Data-sharing has become another issue on which updated guidance would be widely welcomed, in particular in the context of dual distribution. Manufacturers are increasingly selling directly to customers alongside sales through distributors, consequently blurring the lines between vertical and horizontal relationships. There is insufficient clarity on the extent to which, and under which conditions, information exchanges in dual distribution scenarios are admissible or problematic. There is also a lack of clarity on the interplay between the VBER and the Commission's guidelines on horizontal agreements.

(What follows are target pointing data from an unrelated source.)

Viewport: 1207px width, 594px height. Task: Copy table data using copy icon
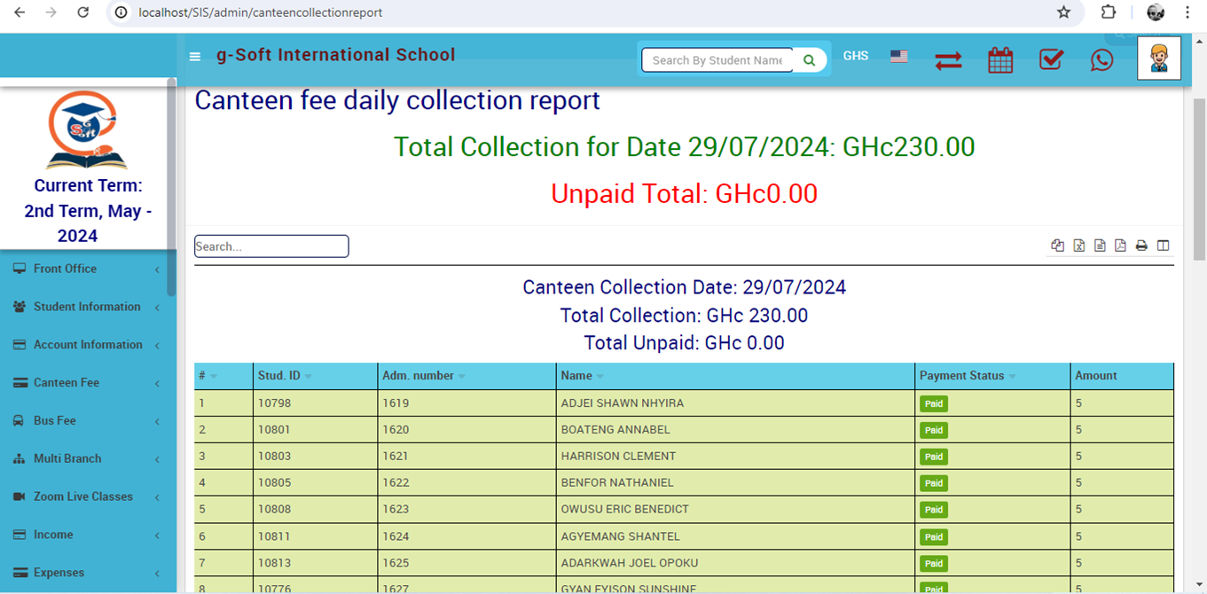click(x=1057, y=246)
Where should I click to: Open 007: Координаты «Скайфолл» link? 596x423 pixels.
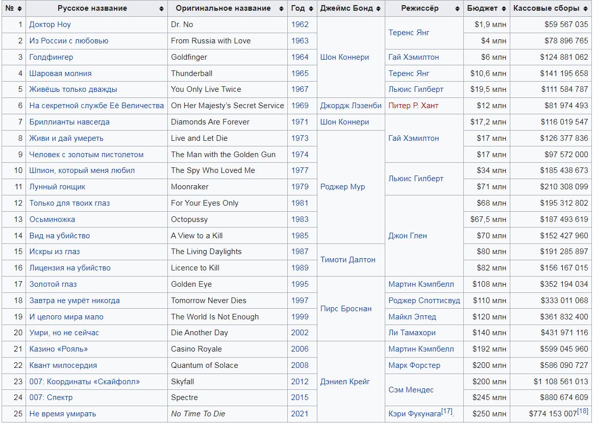pos(84,382)
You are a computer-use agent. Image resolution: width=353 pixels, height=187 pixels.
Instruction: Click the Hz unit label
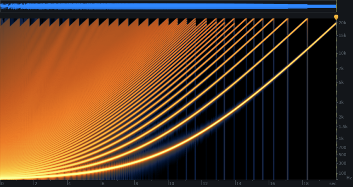pos(348,178)
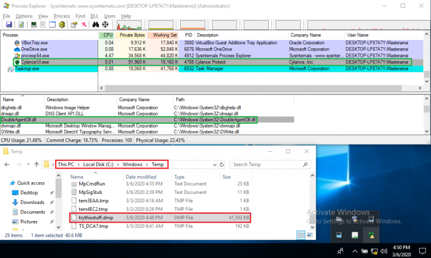Viewport: 431px width, 258px height.
Task: Expand the recent locations dropdown arrow
Action: tap(27, 165)
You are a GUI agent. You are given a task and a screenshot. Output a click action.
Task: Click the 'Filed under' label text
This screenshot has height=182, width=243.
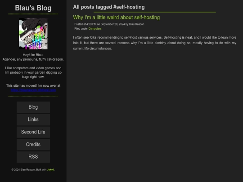point(81,29)
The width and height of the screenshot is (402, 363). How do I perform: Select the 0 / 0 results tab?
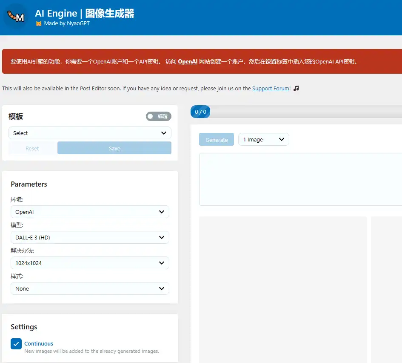coord(200,112)
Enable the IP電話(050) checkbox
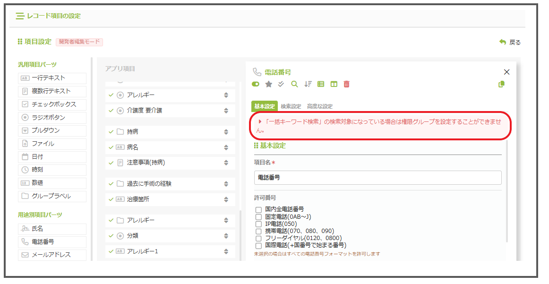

Manufacturers are increasingly using selective distribution systems, under which products and services can only be sold by pre-selected and explicitly authorised resellers. This has given manufacturers more control over their distribution networks, in particular in terms of quality of distribution. Exclusive distribution systems, on the other hand, have become less common.

The Changes to come

The evidence gathered suggested that the format of the VBER and its accompanying guidelines remains a useful tool to businesses and their advisers across the EU. However, the main concern arising from the Commission’s evaluation is that the VBER and its guidelines are no longer adapted to the market that they regulate. This seems to indicate that the VBER will be upgraded to reflect the changed commercial environment.

The lack of clarity in relation to price parity clauses in the existing VBER and accompanying guidelines has led to different approaches by Member States across the EU. Enforcement action at the EU level has resulted in commitment decisions, leaving national competition authorities with the freedom to develop their own jurisprudence on this issue. It is hoped that the updated VBER will tackle this divergence and establish a consistent EU wide approach on price parity clauses.

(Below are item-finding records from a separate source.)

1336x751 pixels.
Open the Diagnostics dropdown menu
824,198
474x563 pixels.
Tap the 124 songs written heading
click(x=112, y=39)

The Evaluation also notes that the 30% market share thresholds, below which the parties to an agreement must fall under in order to benefit from the Block Exemption, may no longer be well suited to determine relevant product and geographic markets in emerging online markets when online platforms are involved. The updated VBER may therefore adjust the current market share thresholds.

The Evaluation also point to a lack of clarity in the rules surrounding agency agreements, specifically the level and type of risks that are relevant to determine whether a vertical agreement can be considered a genuine agency agreement, generally falling outside competition law, and an agreement between independent businesses. It is undeniable that the criteria for defining an agent are difficult to apply to online platforms and that this difficulty has resulted in divergent approaches in member states and less legal certainty for businesses.

Brexit

The UK will no longer be a member state of the EU by the time the updated VBER will come into force. The current VBER will be retained within UK law at the end of the transition period (currently set for January 2021) until its current expiry date of May 2022. Agreements which currently benefit from the VBER will continue to benefit from a retained exemption in the UK until then. It remains unclear, however, whether the UK will follow the EU’s lead and adopt an updated block exemption or whether we will see the beginning of divergence on how vertical agreements are regulated.

Conclusion

The updated VBER will aim to be as futureproof as possible. The Commission will look ahead for possible new types of vertical restrictions using the extensive analysis carried out in the Evaluation and the E-commerce sector enquiry. Whilst it is hard to predict future market developments, the updated VBER will most likely contain bright-line principles to cater for possible new types of vertical agreements and restrictions.

In terms of timeline, an impact assessment looking into the issues identified in the evaluation will be launched imminently. Stakeholders will be able to comment in the public consultation which will follow. The Commission will then publish a draft of the revised VBER for comments in the coming year before the entry into force of the updated VBER in May 2022.